Illustration by Ben Beechener

On a sunny Wednesday evening, I sat down in London after a date. I thought it had gone well; the guy in question would text me two days later to say that I wasn’t the vibe he was looking for in a relationship. Navigating an awkward space between being back home and being an independent young woman, going on dates to new and exciting bars, I was discovering that I’d rather sit on the phone to my friend Alex for an hour. And when I called Alex to do exactly that, he told me to listen to the new Lorde single. So, sitting in Lincoln’s Inn Fields, scrolling through Instagram, I put my headphones in and listened to ‘Stoned at the Nail Salon’ for the first time.

Lorde’s new single feels like a blend of the sound promised in her upcoming album (released August 20th), and the heart breaking lyrics of her older songs like ‘Liability’. The domestic bliss of the first verse feels like a Mediterranean or Californian dream, with clear fresh air and a vine over the door. But the anxiety which lingers over the beauty of this home speaks to the place where Lorde is at: a twenty-four year old who has been famous since age sixteen, sitting between lockdown calm and a life of tours and fame, looking to find a balance between the two. The refrain encapsulates this feeling: “all the times they will change, it’ll all come around.” Wishing for a different life is pointless, when the world constantly changes anyway. All you can do is spend evenings with loved ones and wait for time to change you.

Lorde focuses on a romance in the second verse. She seamlessly transitions from an image of young, doomed love with the couple dancing over landmines, to dividing up papers like a middle-aged couple getting a divorce. But rather than being tragic, Lorde reassures this lover that “I’m still crazy for you, babe.” The bold passion a listener might have expected from ‘Homemade Dynamite’ has faded, but as Lorde reminds us, it isn’t always bad to cool things down. It’s a part of growing up, a process which the still young Lorde is going through along with her mostly young fanbase.

Stripped back in comparison to the harsher beats of Pure Heroine (2013) and the almost orchestral feel of Melodrama (2017), ‘Stoned at the Nail Salon’ comes from a more chilled place. Anxious about making the wrong choices, and nostalgic in advance for how the times she loves will fade, Lorde takes the beauty of a summer evening and distils it into a raw look at the state of her life. With the same captivatingly unique voice, she grasps at the ephemeral moments for which she is nostalgic.
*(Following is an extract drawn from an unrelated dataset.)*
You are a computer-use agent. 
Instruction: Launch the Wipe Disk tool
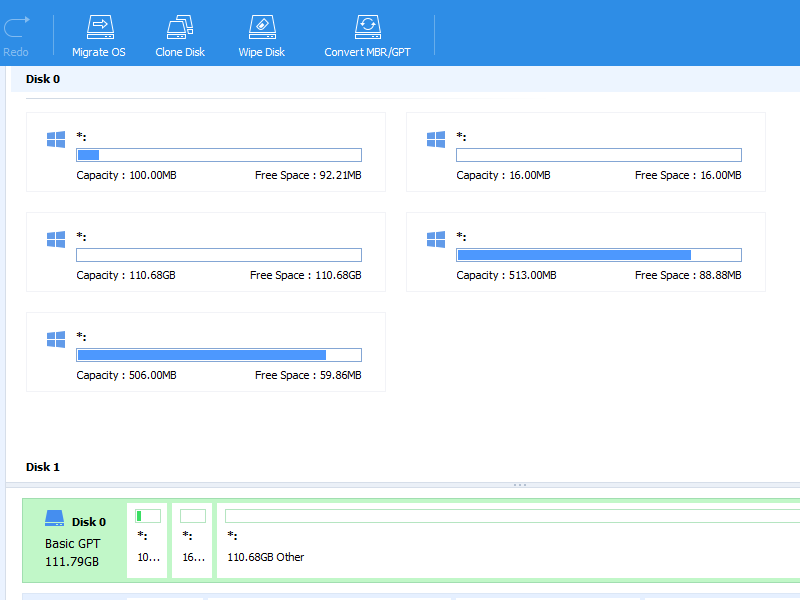[x=261, y=27]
The acoustics which will define her third studio album were set up in ‘Solar Power,’ the title song from her new album. ‘Solar Power,’ a light and summery introduction to the more chilled feel of the album, might have left some fans worried that the sad and edgy Lorde they know and love had been left behind in favour of something which was lovely, but didn’t hit quite the same. But ‘Stoned at the Nail Salon’ acts as proof that Lorde will always be able to write the perfect song to cry to in a taxi.

Lorde’s first two albums feel full of confusion, the millennial panic we’ve seen most recently in Bo Burnham’s Inside: the fear of not knowing what’s going on or how to live your life. A lot of these millennial artists seem to have calmed down recently, eased their bite in favour of softness, their fear and anxiety tinged not with anger but a sense of acceptance. These first two singles hint that Lorde is no longer writing for wild nights and sorrowful mornings after; she is writing for the boring Wednesday afternoon in the park. She’s not writing for current hellraisers, but for the former hellraisers.

The song dwells on the oncoming future, looking at the moments which make that future a little less scary, feels different to the wild tragedy of being in your twenties which defined Melodrama, which feels right both for the times and for the maturing artist. She sings in the song that ‘it’s time to cool it down, wherever that leads’; and I’m more than happy to be taken wherever Lorde leads us when her album drops.